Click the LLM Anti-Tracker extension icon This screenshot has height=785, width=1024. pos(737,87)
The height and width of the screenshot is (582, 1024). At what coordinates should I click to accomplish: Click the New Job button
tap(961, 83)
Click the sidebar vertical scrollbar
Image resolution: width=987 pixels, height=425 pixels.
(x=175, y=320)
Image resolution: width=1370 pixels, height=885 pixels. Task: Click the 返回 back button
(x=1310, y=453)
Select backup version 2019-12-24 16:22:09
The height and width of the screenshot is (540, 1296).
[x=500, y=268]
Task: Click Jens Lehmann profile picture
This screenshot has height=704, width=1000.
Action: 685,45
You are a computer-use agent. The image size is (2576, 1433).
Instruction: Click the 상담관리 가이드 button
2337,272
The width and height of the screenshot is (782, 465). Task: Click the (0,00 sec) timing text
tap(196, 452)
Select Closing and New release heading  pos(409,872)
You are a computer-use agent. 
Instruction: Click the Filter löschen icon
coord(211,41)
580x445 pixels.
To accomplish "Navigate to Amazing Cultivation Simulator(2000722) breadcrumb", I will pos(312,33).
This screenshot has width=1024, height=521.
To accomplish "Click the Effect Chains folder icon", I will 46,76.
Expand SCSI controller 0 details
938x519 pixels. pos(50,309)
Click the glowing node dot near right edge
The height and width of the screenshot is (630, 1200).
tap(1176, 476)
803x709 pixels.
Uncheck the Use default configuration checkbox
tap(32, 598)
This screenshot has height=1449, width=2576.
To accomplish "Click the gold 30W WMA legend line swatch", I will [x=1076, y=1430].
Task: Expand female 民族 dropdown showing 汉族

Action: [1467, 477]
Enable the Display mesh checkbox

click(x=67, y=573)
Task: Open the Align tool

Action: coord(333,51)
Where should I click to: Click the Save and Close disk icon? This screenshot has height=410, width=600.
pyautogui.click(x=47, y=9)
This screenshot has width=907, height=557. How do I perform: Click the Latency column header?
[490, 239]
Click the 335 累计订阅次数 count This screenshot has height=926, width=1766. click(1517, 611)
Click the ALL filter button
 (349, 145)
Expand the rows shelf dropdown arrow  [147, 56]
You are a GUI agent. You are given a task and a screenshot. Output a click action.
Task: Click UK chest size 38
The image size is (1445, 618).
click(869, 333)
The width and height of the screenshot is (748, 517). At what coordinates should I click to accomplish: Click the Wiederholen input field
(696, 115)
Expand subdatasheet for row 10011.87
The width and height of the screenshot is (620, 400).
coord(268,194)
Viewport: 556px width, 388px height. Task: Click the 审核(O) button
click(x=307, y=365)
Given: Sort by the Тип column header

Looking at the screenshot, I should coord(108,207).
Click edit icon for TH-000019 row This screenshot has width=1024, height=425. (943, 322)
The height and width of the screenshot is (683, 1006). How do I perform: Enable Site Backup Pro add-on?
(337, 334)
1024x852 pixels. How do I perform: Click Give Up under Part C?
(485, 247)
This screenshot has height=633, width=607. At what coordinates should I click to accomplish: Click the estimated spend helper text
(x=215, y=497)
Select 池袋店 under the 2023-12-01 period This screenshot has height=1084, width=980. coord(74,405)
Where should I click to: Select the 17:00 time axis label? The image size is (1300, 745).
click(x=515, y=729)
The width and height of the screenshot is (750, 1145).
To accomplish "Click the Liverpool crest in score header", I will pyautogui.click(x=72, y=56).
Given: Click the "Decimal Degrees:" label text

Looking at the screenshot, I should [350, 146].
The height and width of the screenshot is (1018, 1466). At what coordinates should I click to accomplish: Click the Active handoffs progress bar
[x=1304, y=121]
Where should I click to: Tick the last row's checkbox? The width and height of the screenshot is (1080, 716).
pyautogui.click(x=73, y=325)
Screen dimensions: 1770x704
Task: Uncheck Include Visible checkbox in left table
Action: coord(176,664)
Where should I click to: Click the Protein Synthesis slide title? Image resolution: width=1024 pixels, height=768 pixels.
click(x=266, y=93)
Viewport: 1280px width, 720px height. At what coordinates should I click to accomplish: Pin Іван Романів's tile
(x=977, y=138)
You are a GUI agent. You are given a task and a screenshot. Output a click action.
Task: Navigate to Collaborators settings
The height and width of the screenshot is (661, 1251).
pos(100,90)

--------------------------------

**Your instructions**
Output the entire data exactly, line for line.

**Output for this exercise**
Click the LLM Anti-Tracker extension icon This screenshot has height=785, width=1024. pos(737,87)
The height and width of the screenshot is (582, 1024). At what coordinates should I click to accomplish: Click the New Job button
tap(961, 83)
Click the sidebar vertical scrollbar
Image resolution: width=987 pixels, height=425 pixels.
(x=175, y=320)
Image resolution: width=1370 pixels, height=885 pixels. Task: Click the 返回 back button
(x=1310, y=453)
Select backup version 2019-12-24 16:22:09
The height and width of the screenshot is (540, 1296).
[x=500, y=268]
Task: Click Jens Lehmann profile picture
This screenshot has height=704, width=1000.
Action: 685,45
You are a computer-use agent. The image size is (2576, 1433).
Instruction: Click the 상담관리 가이드 button
2337,272
The width and height of the screenshot is (782, 465). Task: Click the (0,00 sec) timing text
tap(196, 452)
Select Closing and New release heading  pos(409,872)
You are a computer-use agent. 
Instruction: Click the Filter löschen icon
coord(211,41)
580x445 pixels.
To accomplish "Navigate to Amazing Cultivation Simulator(2000722) breadcrumb", I will pos(312,33).
This screenshot has width=1024, height=521.
To accomplish "Click the Effect Chains folder icon", I will 46,76.
Expand SCSI controller 0 details
938x519 pixels. pos(50,309)
Click the glowing node dot near right edge
The height and width of the screenshot is (630, 1200).
tap(1176, 476)
803x709 pixels.
Uncheck the Use default configuration checkbox
tap(32, 598)
This screenshot has height=1449, width=2576.
To accomplish "Click the gold 30W WMA legend line swatch", I will [x=1076, y=1430].
Task: Expand female 民族 dropdown showing 汉族

Action: [1467, 477]
Enable the Display mesh checkbox

click(x=67, y=573)
Task: Open the Align tool

Action: coord(333,51)
Where should I click to: Click the Save and Close disk icon? This screenshot has height=410, width=600.
pyautogui.click(x=47, y=9)
This screenshot has width=907, height=557. How do I perform: Click the Latency column header?
[490, 239]
Click the 335 累计订阅次数 count This screenshot has height=926, width=1766. click(1517, 611)
Click the ALL filter button
 (349, 145)
Expand the rows shelf dropdown arrow  [147, 56]
You are a GUI agent. You are given a task and a screenshot. Output a click action.
Task: Click UK chest size 38
The image size is (1445, 618).
click(869, 333)
The width and height of the screenshot is (748, 517). At what coordinates should I click to accomplish: Click the Wiederholen input field
(696, 115)
Expand subdatasheet for row 10011.87
The width and height of the screenshot is (620, 400).
coord(268,194)
Viewport: 556px width, 388px height. Task: Click the 审核(O) button
click(x=307, y=365)
Given: Sort by the Тип column header

Looking at the screenshot, I should coord(108,207).
Click edit icon for TH-000019 row This screenshot has width=1024, height=425. (943, 322)
The height and width of the screenshot is (683, 1006). How do I perform: Enable Site Backup Pro add-on?
(337, 334)
1024x852 pixels. How do I perform: Click Give Up under Part C?
(485, 247)
This screenshot has height=633, width=607. At what coordinates should I click to accomplish: Click the estimated spend helper text
(x=215, y=497)
Select 池袋店 under the 2023-12-01 period This screenshot has height=1084, width=980. coord(74,405)
Where should I click to: Select the 17:00 time axis label? The image size is (1300, 745).
click(x=515, y=729)
The width and height of the screenshot is (750, 1145).
To accomplish "Click the Liverpool crest in score header", I will pyautogui.click(x=72, y=56).
Given: Click the "Decimal Degrees:" label text

Looking at the screenshot, I should [350, 146].
The height and width of the screenshot is (1018, 1466). At what coordinates should I click to accomplish: Click the Active handoffs progress bar
[x=1304, y=121]
Where should I click to: Tick the last row's checkbox? The width and height of the screenshot is (1080, 716).
pyautogui.click(x=73, y=325)
Screen dimensions: 1770x704
Task: Uncheck Include Visible checkbox in left table
Action: coord(176,664)
Where should I click to: Click the Protein Synthesis slide title? Image resolution: width=1024 pixels, height=768 pixels.
click(x=266, y=93)
Viewport: 1280px width, 720px height. At what coordinates should I click to accomplish: Pin Іван Романів's tile
(x=977, y=138)
You are a GUI agent. You are given a task and a screenshot. Output a click action.
Task: Navigate to Collaborators settings
The height and width of the screenshot is (661, 1251).
pos(100,90)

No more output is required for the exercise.